Bene, 18 mila cestini dovrebbero essere in grado chiunque di farli: ce ne sono infiniti modelli nel mondo, di ogni genere e gusto. Basterebbe comprarli e metterli giù senza nemmeno far troppo clamore. Ma a Roma no. A Roma si è deciso di farne un evento. Con grande tam tam sui social si è deciso infatti di lanciare Cestò, che fa il verso al dialetto locale, con 3 caratteristiche principali evidenziate sul sito dell’Ama: la prima è che i cestini Cestò sostituiscono i 4 modelli esistenti. La seconda è che sono realizzati in materiale ignifugo e antideflagrante. La terza è che sono realizzati in un polietilene ad alta intensità che li rendono leggeri, riciclati e riciclabili.
La quarta caratteristica, che però il sito dell’Ama non riporta, è che lo splendido design ha previsto una forma cilindrica con sbarre laterali: i gabbiani infilano il becco nello spazio che c’è tra una sbarra e l’altra, bucano il sacchetto e fanno uscire per la strada tutta l’immondizia. Dovranno cambiarli tutti e riprogettarli da zero, come chiede anche l’assessore all’ambiente del I Municipio Stefano Marin: “Al fine di evitare che i volatili possano danneggiare i sacchetti dei nuovi cestini getta-rifiuti causando così lo spargimento di tutti i rifiuti sulla pubblica via si richiede di prendere opportuni provvedimenti in merito: a titolo puramente esemplificativo ma non esaustivo si potrebbe riprogettare lo spazio tra le assi verticali in maniera da renderlo considerevolmente più stretto oppure si potrebbe installare una rete interna che serva per arginare eventuali interventi dall’esterno”. Non è meraviglioso? Un’operazione da niente e di banalissimo arredo urbano si è trasformata in una costosissima quanto inutile messa in opera che andrà rifatta da capo.

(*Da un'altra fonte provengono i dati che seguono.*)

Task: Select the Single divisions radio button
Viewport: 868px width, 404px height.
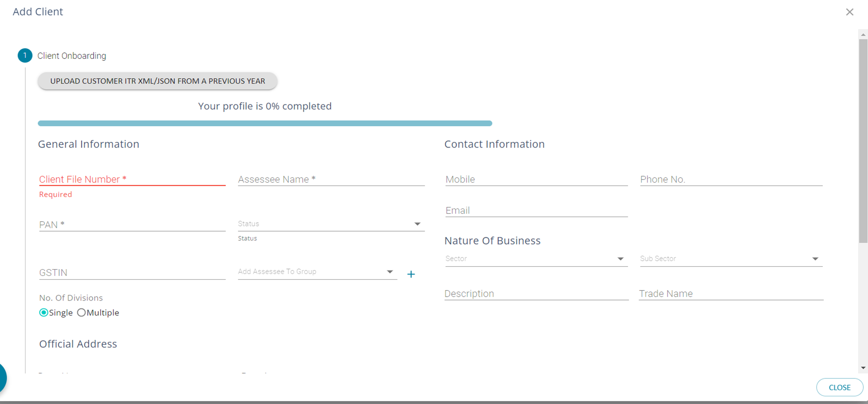Action: tap(44, 312)
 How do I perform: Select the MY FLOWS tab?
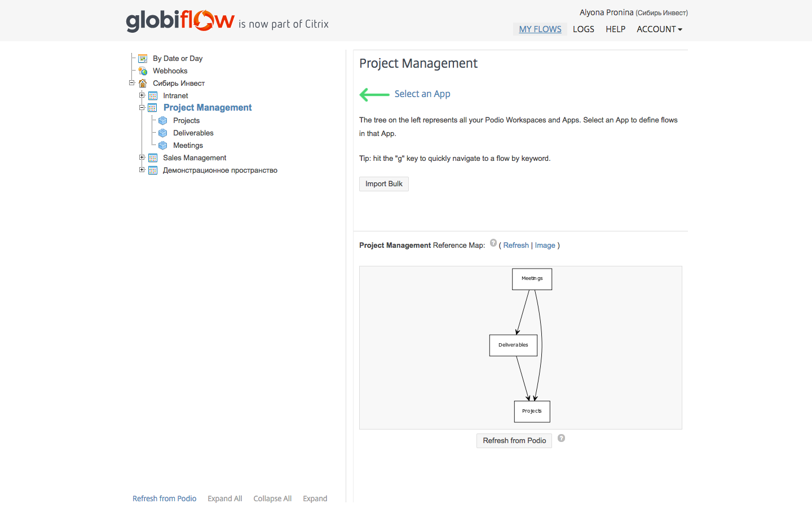point(540,29)
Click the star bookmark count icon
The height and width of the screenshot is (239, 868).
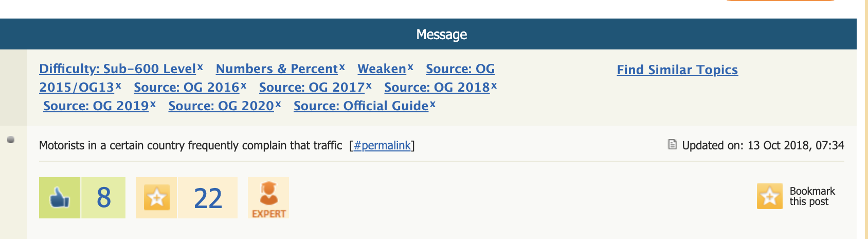(156, 198)
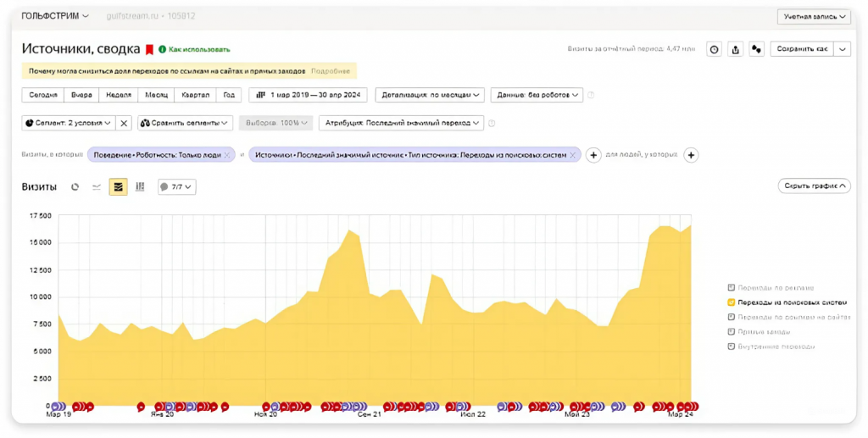Select the 'Неделя' period tab
The width and height of the screenshot is (868, 438).
(119, 95)
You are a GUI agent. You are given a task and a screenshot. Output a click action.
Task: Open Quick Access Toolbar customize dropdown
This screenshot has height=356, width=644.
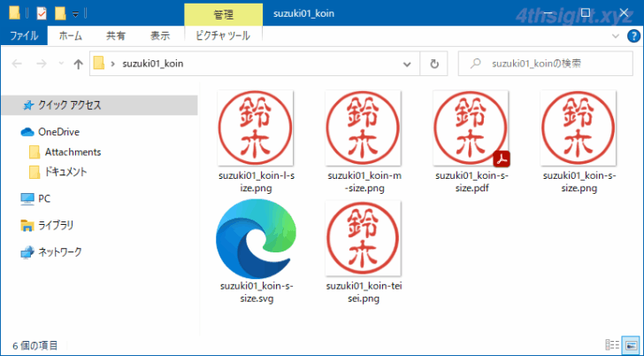point(76,14)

Tornano in mente i fondamentali banchi a rotelle che, in epoca Covid, il governo di cui era parte lo stesso Gualtieri sfornò come soluzione avveniristica al distanziamento scolastico per evitare contagi. In realtà, com’era evidente fin dall’inizio a qualsiasi persona dotata di buon senso, a nulla servivano. E infatti nessuno li volle e finirono nei magazzini di Comuni e Province. Quanto siano costati non è ancora chiaro.
All’inizio del 2023 La Nazione parlò ad esempio di 274 euro per banco riguardo a quelli abbandonati fuori dal liceo Gobetti Volta di Bagno a Ripoli. Lo scorso aprile, invece, un centinaio li ha comprati il Comune di Bagnoli di Sopra per metterli in una sala riunioni e pagandoli 1 euro l’uno a fronte di una spesa stavolta stimata di 150 euro a banco. Nel 2021 quelli di un liceo di Venezia finirono direttamente in discarica. E 300, tra quelli di Padova, furono spediti per beneficenza in Congo: chissà la festa degli studenti africani a fronte di tanta generosità. Il problema è che le idee demenziali, oltre ad essere inutili, hanno sempre costi elevatissimi per l’erario.
Per tornare a Roma, i Cestò fanno venire in mente un altro grande capolavoro delle amministrazioni pubbliche. Fu ideato in concomitanza con i Mondiali di calcio in Italia del 1990. Si trattava della stazione Farneto, distante meno di un chilometro dallo stadio Olimpico. Vennero impiegati fior fior di ingegneri (e soldi pubblici) ma questi ultimi si dimenticarono di verificare le distanze tra i binari. In sostanza, non avevano calcolato che due treni, uno accanto all’altro, nel loro progetto, non ci passavano. Rimase aperta un paio di settimane, ma Farneto divenne uno spassoso tormentone degli spettacoli del comico Maurizio Battista.
All’idiozia non c’è limite. E potete star certi che, grazie ai prestiti del Pnrr, che mai riusciremo a restituire, molto presto ci troveremo per le strade nuove perle utili unicamente a far ridere i nostri posteri.